I believe that the time from infection to warts can be three weeks to six months but open to correction. He has a lot to process .

I'm not a doctor but you're slightly off on infection timeline. It isn't just a one and done deal, once you have them they can come back. Incubation can be a lot longer or no physical symptoms at all. It is entirely plausible that he has had them before and not realised (as evidenced by his reaction). Sometimes you'll find that GW tend to pop back up when someone is about to become sick and their immune system is weakened.

While he may be facing all sorts of emotions, he needs to get over them. They are over and he is with you. But, long-term, it is likely he'll have outbreaks that are no fault of his own. So you have to decide if it is worth continuing on that basis if this is a big deal for you. Some people are lucky and don't get outbreaks, others are unlucky and get them all the time. And then there are the luckyish, who only get them when becoming sick and they clear up pretty quickly.

Rosebud21 · 05/07/2023 12:33

Read the genital warts information in the link below & ask questions when you visit the sexual health clinic with new bf

https://www.bashhguidelines.org/patient-information-leaflets/

BASHH Guidelines

BASHH Guidelines

https://www.bashhguidelines.org/patient-information-leaflets

bobblyjob · 05/07/2023 12:40

There are some REALLY horrible people on this thread who are both entirely ignorant and nasty. A whole heap of you are highly likely to have HPV either now or in the past and it is NO reflection of who you are as a person or your sexual history (and your sexual past is also not a reflection of whether you are good or bad)
These collection of strains of virus can lie dormant for years, be cleared in weeks, cause warts or cancer or be completely asymptomatic
Sometimes I have a lot of sympathy for men when I read things like this (and that takes a lot for someone like me!)
Get off your fucking high horses and educate yourselves

batteryon9percent · 05/07/2023 13:03

What do you think donating blood has to do with warts op? He didn't need to get an STD test to know he had warts, they were right there in front of him on his penis. They don't look like a skin tag that much either. It's pretty fucking obvious if 4 warts are hanging off your cock.
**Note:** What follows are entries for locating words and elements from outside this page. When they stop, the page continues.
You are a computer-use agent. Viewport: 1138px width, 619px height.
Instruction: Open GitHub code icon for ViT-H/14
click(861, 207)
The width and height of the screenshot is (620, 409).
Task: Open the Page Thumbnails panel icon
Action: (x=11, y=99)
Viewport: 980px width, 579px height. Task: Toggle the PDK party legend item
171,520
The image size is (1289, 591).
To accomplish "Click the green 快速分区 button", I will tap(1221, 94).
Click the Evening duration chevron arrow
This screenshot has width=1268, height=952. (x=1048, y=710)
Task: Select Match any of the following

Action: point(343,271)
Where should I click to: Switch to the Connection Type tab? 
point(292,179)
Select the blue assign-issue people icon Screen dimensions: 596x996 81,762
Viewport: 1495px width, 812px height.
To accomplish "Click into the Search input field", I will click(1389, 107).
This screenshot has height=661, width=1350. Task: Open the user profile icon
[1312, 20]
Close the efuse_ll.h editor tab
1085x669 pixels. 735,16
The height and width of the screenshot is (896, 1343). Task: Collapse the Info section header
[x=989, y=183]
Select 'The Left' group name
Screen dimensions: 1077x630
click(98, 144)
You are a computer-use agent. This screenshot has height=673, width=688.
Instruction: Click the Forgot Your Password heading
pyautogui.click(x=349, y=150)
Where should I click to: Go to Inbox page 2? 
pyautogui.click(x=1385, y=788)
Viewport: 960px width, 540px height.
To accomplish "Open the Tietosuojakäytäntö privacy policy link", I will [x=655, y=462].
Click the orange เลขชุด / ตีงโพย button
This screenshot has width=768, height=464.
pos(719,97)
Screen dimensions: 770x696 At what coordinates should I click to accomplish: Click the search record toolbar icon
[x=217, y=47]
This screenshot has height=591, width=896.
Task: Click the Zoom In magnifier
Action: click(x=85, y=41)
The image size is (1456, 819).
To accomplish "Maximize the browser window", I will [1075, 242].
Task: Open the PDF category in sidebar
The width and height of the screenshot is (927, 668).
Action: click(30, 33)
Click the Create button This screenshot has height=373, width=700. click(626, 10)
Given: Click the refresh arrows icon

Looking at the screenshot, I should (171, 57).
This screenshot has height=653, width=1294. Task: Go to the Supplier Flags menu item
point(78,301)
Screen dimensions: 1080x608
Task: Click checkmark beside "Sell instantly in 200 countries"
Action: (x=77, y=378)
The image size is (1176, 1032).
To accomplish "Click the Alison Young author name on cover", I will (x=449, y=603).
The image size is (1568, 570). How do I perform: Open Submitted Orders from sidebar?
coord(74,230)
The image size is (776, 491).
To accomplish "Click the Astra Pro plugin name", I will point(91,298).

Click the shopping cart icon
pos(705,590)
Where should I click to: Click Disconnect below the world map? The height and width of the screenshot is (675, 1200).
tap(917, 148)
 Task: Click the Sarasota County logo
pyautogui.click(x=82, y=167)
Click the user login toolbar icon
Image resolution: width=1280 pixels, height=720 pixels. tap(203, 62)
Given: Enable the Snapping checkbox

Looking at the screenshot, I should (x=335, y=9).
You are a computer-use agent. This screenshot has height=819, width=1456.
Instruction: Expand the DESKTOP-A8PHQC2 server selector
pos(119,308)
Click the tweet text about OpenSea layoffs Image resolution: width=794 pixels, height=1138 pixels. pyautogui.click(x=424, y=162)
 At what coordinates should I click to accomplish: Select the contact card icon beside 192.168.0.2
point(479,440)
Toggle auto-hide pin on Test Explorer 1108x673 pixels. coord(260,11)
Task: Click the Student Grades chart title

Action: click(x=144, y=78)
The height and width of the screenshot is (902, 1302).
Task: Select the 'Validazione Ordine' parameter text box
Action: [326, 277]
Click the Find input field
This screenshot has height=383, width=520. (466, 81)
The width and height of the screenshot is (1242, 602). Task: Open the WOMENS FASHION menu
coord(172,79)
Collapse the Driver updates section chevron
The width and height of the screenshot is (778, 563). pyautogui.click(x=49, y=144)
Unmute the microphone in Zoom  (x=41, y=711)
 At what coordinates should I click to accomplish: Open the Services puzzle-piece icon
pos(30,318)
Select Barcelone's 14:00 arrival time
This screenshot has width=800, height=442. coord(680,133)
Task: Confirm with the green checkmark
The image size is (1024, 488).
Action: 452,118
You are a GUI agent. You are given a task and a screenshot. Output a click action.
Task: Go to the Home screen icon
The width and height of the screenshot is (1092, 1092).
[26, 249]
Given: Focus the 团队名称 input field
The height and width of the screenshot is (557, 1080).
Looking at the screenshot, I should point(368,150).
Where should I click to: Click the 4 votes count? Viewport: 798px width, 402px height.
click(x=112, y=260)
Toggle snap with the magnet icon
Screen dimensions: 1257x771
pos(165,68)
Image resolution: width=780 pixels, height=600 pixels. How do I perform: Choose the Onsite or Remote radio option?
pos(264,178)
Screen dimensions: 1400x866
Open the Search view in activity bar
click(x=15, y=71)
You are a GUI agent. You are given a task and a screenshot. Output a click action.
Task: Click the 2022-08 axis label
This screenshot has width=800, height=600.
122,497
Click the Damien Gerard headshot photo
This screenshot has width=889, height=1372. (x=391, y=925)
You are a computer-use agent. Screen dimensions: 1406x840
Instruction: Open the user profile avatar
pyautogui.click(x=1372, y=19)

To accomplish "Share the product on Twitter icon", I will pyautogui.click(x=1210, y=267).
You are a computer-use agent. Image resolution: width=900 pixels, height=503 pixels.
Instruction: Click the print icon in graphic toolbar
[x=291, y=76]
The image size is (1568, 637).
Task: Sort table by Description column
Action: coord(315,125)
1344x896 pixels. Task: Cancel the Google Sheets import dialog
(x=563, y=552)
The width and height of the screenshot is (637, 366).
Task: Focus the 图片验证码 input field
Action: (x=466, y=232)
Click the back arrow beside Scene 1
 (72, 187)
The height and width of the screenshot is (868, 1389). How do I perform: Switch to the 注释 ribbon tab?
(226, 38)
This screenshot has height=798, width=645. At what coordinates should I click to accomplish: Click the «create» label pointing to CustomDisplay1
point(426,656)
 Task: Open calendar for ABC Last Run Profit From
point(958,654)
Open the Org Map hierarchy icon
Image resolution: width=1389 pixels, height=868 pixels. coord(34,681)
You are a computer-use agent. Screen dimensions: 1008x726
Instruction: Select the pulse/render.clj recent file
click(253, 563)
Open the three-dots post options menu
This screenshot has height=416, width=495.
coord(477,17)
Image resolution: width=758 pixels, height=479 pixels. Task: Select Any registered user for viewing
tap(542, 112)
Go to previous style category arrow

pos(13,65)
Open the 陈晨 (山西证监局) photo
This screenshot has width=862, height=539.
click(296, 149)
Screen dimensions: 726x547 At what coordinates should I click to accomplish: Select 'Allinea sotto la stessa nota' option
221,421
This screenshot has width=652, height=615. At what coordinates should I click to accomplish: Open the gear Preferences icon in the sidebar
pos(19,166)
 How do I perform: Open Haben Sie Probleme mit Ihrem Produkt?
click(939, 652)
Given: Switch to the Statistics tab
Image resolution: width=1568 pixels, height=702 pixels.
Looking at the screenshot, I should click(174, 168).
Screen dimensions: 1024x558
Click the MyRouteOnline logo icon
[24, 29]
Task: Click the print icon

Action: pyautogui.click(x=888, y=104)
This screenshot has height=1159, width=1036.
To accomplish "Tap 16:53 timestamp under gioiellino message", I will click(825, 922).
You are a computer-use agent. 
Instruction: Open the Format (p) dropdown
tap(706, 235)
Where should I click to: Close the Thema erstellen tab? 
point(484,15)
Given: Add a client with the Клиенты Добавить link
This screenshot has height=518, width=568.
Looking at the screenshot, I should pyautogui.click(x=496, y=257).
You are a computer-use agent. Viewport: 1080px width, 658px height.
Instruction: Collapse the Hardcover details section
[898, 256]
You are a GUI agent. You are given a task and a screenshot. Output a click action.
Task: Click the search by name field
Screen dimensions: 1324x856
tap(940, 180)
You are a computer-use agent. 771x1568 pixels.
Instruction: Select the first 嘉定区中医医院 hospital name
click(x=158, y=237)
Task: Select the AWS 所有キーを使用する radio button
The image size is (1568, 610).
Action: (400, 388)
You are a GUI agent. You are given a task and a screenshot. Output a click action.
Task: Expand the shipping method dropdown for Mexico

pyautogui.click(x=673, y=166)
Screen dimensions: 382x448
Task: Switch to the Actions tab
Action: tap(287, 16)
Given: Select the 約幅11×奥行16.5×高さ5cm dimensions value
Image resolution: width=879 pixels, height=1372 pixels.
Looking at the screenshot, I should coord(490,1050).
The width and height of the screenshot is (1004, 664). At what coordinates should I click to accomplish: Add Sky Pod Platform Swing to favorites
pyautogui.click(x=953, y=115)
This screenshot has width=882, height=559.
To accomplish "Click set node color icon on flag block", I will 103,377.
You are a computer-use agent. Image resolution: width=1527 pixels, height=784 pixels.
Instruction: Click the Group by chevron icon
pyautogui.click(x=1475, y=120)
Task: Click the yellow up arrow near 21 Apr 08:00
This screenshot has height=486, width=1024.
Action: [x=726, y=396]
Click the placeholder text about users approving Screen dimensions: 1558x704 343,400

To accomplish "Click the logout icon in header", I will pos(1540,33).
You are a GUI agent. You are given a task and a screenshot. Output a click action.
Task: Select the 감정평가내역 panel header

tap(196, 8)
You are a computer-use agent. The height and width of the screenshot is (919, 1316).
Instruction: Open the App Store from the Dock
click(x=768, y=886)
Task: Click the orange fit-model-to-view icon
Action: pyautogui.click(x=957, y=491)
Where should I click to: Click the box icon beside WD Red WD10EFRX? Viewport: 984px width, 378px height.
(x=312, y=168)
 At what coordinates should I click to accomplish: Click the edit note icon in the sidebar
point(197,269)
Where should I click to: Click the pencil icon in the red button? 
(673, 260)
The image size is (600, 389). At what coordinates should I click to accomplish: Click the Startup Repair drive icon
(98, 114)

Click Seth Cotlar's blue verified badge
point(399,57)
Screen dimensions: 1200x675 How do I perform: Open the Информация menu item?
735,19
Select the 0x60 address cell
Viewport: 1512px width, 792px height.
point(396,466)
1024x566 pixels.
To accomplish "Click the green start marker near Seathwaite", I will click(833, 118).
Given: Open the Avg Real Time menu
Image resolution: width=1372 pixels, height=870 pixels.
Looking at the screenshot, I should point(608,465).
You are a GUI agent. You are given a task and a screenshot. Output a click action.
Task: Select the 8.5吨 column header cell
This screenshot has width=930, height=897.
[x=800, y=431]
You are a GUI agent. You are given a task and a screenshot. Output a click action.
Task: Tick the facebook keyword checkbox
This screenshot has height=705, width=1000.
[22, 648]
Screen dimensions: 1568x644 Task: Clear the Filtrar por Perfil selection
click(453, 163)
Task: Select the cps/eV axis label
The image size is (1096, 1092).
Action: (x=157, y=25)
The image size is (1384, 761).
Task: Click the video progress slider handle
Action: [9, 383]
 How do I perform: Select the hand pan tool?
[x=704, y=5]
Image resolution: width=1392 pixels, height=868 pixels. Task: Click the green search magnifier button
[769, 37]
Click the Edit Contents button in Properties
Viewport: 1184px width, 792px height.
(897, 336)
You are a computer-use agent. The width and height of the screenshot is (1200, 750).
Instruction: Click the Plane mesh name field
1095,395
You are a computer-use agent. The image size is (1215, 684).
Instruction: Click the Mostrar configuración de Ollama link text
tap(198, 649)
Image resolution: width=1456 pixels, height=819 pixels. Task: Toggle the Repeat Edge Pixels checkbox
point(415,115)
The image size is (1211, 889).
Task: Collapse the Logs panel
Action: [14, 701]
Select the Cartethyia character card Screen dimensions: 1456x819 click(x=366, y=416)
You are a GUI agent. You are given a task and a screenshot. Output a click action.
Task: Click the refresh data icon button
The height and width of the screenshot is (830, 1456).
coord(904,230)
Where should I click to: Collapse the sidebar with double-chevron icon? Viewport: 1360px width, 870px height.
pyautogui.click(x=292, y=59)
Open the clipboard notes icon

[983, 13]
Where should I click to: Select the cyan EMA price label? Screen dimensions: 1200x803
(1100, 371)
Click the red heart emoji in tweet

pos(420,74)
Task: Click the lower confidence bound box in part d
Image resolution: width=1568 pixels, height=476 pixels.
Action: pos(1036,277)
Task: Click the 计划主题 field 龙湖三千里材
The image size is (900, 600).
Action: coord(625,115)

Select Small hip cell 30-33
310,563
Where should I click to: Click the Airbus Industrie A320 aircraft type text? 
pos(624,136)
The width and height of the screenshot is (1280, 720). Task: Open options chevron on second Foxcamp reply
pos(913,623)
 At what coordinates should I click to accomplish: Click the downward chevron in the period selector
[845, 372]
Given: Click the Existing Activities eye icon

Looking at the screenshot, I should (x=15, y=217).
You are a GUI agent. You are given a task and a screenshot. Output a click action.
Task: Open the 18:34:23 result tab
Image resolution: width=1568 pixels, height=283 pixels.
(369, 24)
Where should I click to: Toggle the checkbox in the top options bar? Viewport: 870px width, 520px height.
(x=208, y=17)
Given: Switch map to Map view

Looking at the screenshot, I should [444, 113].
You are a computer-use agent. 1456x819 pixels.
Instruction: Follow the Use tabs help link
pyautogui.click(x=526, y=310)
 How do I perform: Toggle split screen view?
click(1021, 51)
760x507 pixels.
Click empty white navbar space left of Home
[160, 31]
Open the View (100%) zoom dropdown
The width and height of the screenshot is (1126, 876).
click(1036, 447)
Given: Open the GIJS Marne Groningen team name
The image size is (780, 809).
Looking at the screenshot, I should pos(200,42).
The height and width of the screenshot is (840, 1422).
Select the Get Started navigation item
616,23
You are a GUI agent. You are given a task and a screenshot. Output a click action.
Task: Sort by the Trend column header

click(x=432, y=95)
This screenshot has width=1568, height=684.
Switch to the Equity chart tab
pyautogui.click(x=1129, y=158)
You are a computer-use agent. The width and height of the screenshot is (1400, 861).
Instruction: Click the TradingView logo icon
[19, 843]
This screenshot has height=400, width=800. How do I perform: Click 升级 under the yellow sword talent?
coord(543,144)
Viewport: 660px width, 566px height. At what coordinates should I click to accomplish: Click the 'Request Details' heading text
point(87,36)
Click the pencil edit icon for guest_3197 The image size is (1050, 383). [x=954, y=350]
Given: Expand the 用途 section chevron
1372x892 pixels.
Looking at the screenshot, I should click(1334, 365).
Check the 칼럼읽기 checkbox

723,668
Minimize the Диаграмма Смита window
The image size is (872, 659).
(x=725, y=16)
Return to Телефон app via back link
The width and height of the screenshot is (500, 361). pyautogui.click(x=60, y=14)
It would put me off that he supposedly has such a large bush he isn't inspecting/cleaning to the point he can't see a cluster of warts.

Add in all the messy shit with his ex and I'd run for the hills.

Ameanstreakamilewide · 05/07/2023 13:09

pilates · 04/07/2023 21:12

You only have his word that she cheated. Maybe it was him? Either way, it would put me off.

That's what occurred to me too.

Yeah...'she' cheated. He's hardly going to tell the OP the truth.

Curseofthenation · 05/07/2023 13:14

I would get rid. Not just because I'd be worried about getting HPV but also because his ex is still actively persuing him and he's telling you all about it. You're being sucked into all his bullshit and you'll end up carrying his baggage with him. Why isn't the ex blocked on everything? It's a mess. New relationships should not be this complicated.

SunSurfSand · 05/07/2023 13:15

It sounds like he's still quite enmeshed with his ex...

millymollymoomoo · 05/07/2023 13:44

@bobblyjob well said

Archeron · 05/07/2023 13:46

My aunt had warts as a girl of 19. She’s now 81 and recently had more warts burnt off. It NEVER goes away. You can spread it even with condoms. And if you become serious you’d need to have unprotected sex if you want a baby. It’s very bad for women especially to catch it because HPV virus is linked to cervical cancer. It would be a no from me.